Good mothers can make a life. A bad mother can break it beyond repair. A good mother can inspire and soothe. A bad mother can create a monster. A good mother can heal and transform a broken soul. A bad mother can mangle it beyond recognition. There’s an inherent power and force that mothers can wield for the positive that I’ve seen nothing else like.

I think of all types of mothers, I have the most admiration for single mothers, particularly those who are left with little to no help from a dead-beat dad. The strength and patience and devotion that such mothers must exhibit on a daily basis is amazing. There is no buffer for a single mother. She makes all the decisions. She takes all the blame. She holds all the responsibility. She is the bank. She is the bread winner. She is the emotional epicenter. She is the disciplinarian. She cooks all the meals. She cleans all the dishes. She mends all the cuts. She fixes all the breaks. She picks up all the slack. She is the sun and moon. There’s no divvying up chores and duties and parent-teacher conferences and waiting for a teenager to come home past curfew and reading books to a toddler and lending a shoulder to cry on. Take a close at people you know who were raised by a single mom.

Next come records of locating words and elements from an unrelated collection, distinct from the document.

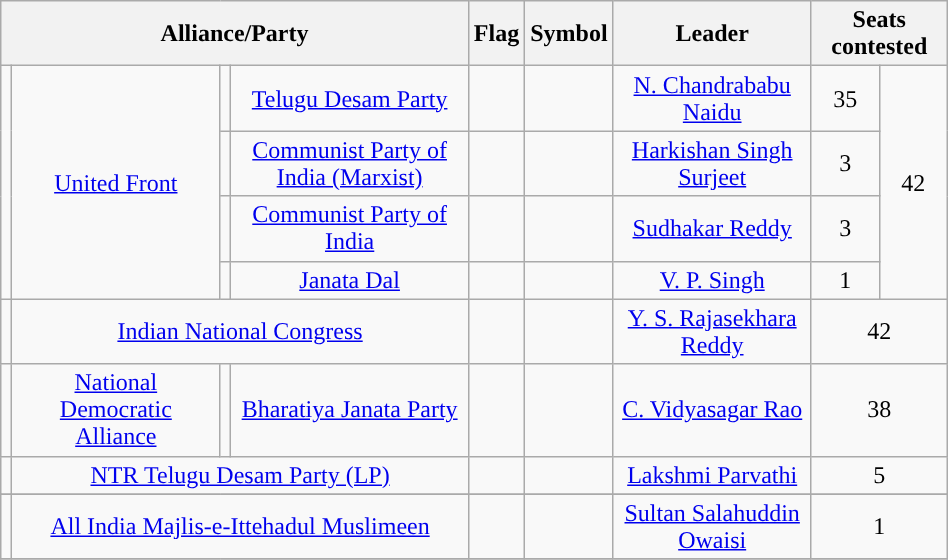
NTR Telugu Desam Party (LP) [240, 475]
Leader [712, 34]
V. P. Singh [712, 280]
Symbol [569, 34]
Communist Party of India [350, 228]
Bharatiya Janata Party [350, 410]
United Front [116, 182]
Harkishan Singh Surjeet [712, 164]
Lakshmi Parvathi [712, 475]
Sudhakar Reddy [712, 228]
All India Majlis-e-Ittehadul Muslimeen [240, 526]
Seats contested [879, 34]
National Democratic Alliance [116, 410]
C. Vidyasagar Rao [712, 410]
Communist Party of India (Marxist) [350, 164]
35 [845, 98]
5 [879, 475]
Indian National Congress [240, 332]
Y. S. Rajasekhara Reddy [712, 332]
Sultan Salahuddin Owaisi [712, 526]
Janata Dal [350, 280]
Flag [496, 34]
38 [879, 410]
Alliance/Party [235, 34]
Telugu Desam Party [350, 98]
N. Chandrababu Naidu [712, 98]
Detect which cell encompasses the target text, then output its (x, y) center coordinate. 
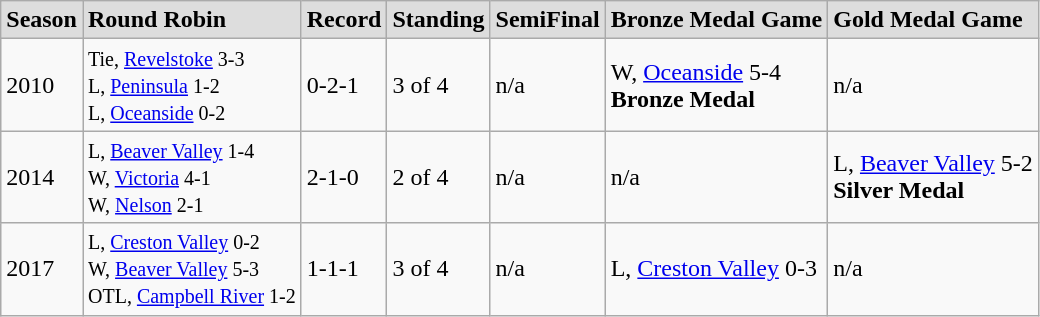
L, Beaver Valley 5-2Silver Medal (934, 177)
2-1-0 (344, 177)
SemiFinal (548, 20)
Round Robin (192, 20)
1-1-1 (344, 269)
Record (344, 20)
W, Oceanside 5-4Bronze Medal (716, 85)
Standing (438, 20)
Bronze Medal Game (716, 20)
2017 (42, 269)
Tie, Revelstoke 3-3L, Peninsula 1-2L, Oceanside 0-2 (192, 85)
L, Beaver Valley 1-4W, Victoria 4-1W, Nelson 2-1 (192, 177)
0-2-1 (344, 85)
2 of 4 (438, 177)
2010 (42, 85)
L, Creston Valley 0-3 (716, 269)
2014 (42, 177)
Season (42, 20)
Gold Medal Game (934, 20)
L, Creston Valley 0-2W, Beaver Valley 5-3OTL, Campbell River 1-2 (192, 269)
Scan for the cell matching the given text and deliver its [X, Y] coordinate at center. 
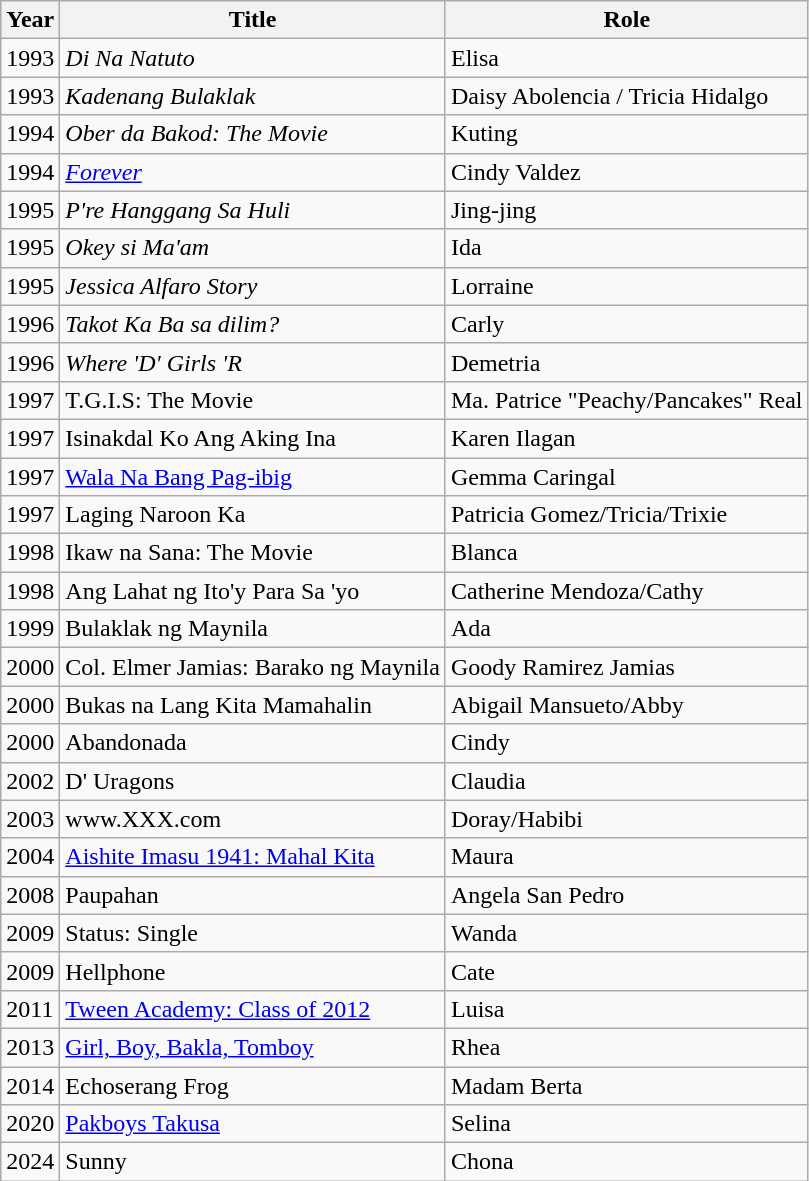
2008 [30, 895]
Madam Berta [626, 1085]
P're Hanggang Sa Huli [253, 210]
2014 [30, 1085]
Col. Elmer Jamias: Barako ng Maynila [253, 667]
Claudia [626, 781]
Takot Ka Ba sa dilim? [253, 324]
Gemma Caringal [626, 477]
Sunny [253, 1162]
Hellphone [253, 971]
T.G.I.S: The Movie [253, 400]
2011 [30, 1009]
Laging Naroon Ka [253, 515]
Angela San Pedro [626, 895]
Ang Lahat ng Ito'y Para Sa 'yo [253, 591]
Paupahan [253, 895]
Cindy Valdez [626, 172]
Abandonada [253, 743]
Maura [626, 857]
Ida [626, 248]
Ober da Bakod: The Movie [253, 134]
Okey si Ma'am [253, 248]
Doray/Habibi [626, 819]
Elisa [626, 58]
Echoserang Frog [253, 1085]
Patricia Gomez/Tricia/Trixie [626, 515]
2024 [30, 1162]
Role [626, 20]
Blanca [626, 553]
Ma. Patrice "Peachy/Pancakes" Real [626, 400]
Forever [253, 172]
Goody Ramirez Jamias [626, 667]
Luisa [626, 1009]
Aishite Imasu 1941: Mahal Kita [253, 857]
Cindy [626, 743]
Rhea [626, 1047]
Jessica Alfaro Story [253, 286]
Kuting [626, 134]
Di Na Natuto [253, 58]
Bukas na Lang Kita Mamahalin [253, 705]
Tween Academy: Class of 2012 [253, 1009]
Status: Single [253, 933]
Carly [626, 324]
Selina [626, 1124]
Ada [626, 629]
2003 [30, 819]
Demetria [626, 362]
Wala Na Bang Pag-ibig [253, 477]
www.XXX.com [253, 819]
2020 [30, 1124]
Jing-jing [626, 210]
Year [30, 20]
Girl, Boy, Bakla, Tomboy [253, 1047]
Cate [626, 971]
Pakboys Takusa [253, 1124]
Wanda [626, 933]
Kadenang Bulaklak [253, 96]
2002 [30, 781]
1999 [30, 629]
D' Uragons [253, 781]
2004 [30, 857]
Isinakdal Ko Ang Aking Ina [253, 438]
Lorraine [626, 286]
Karen Ilagan [626, 438]
Chona [626, 1162]
Where 'D' Girls 'R [253, 362]
Daisy Abolencia / Tricia Hidalgo [626, 96]
Abigail Mansueto/Abby [626, 705]
Title [253, 20]
Ikaw na Sana: The Movie [253, 553]
Bulaklak ng Maynila [253, 629]
2013 [30, 1047]
Catherine Mendoza/Cathy [626, 591]
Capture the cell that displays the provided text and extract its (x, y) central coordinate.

There’s a closeness there typically that goes beyond the norm.

I’ve been so lucky to be surrounded by strong, supportive, devoted mothers, including my own and my wife. Fortunately, you can be a man but still learn a thing or two from the way a strong mother conducts herself. Just watch how she protects her child. Watch how she guards her child. Watch how she covets. Watch how she partakes. Watch how she resolves.

For any of my faults and areas where I probably fall short as a dad, I like to think I have the best of intentions for my kids at heart. I know I’m offering them something positive that will help them as adults. I know they’re learning things from me, and I know I give of my time willingly and generously. But being a mother is different. A father can offer a sense of strength and protection to a child. A mother, though, offers comfort. Eases the pain. Alleviates the hurt. And she does it instinctively.  

Sunday, May 13, 2012

Day 133: Avengers

It's late, but let me say this, Avengers = movie viewing the way it's meant to be.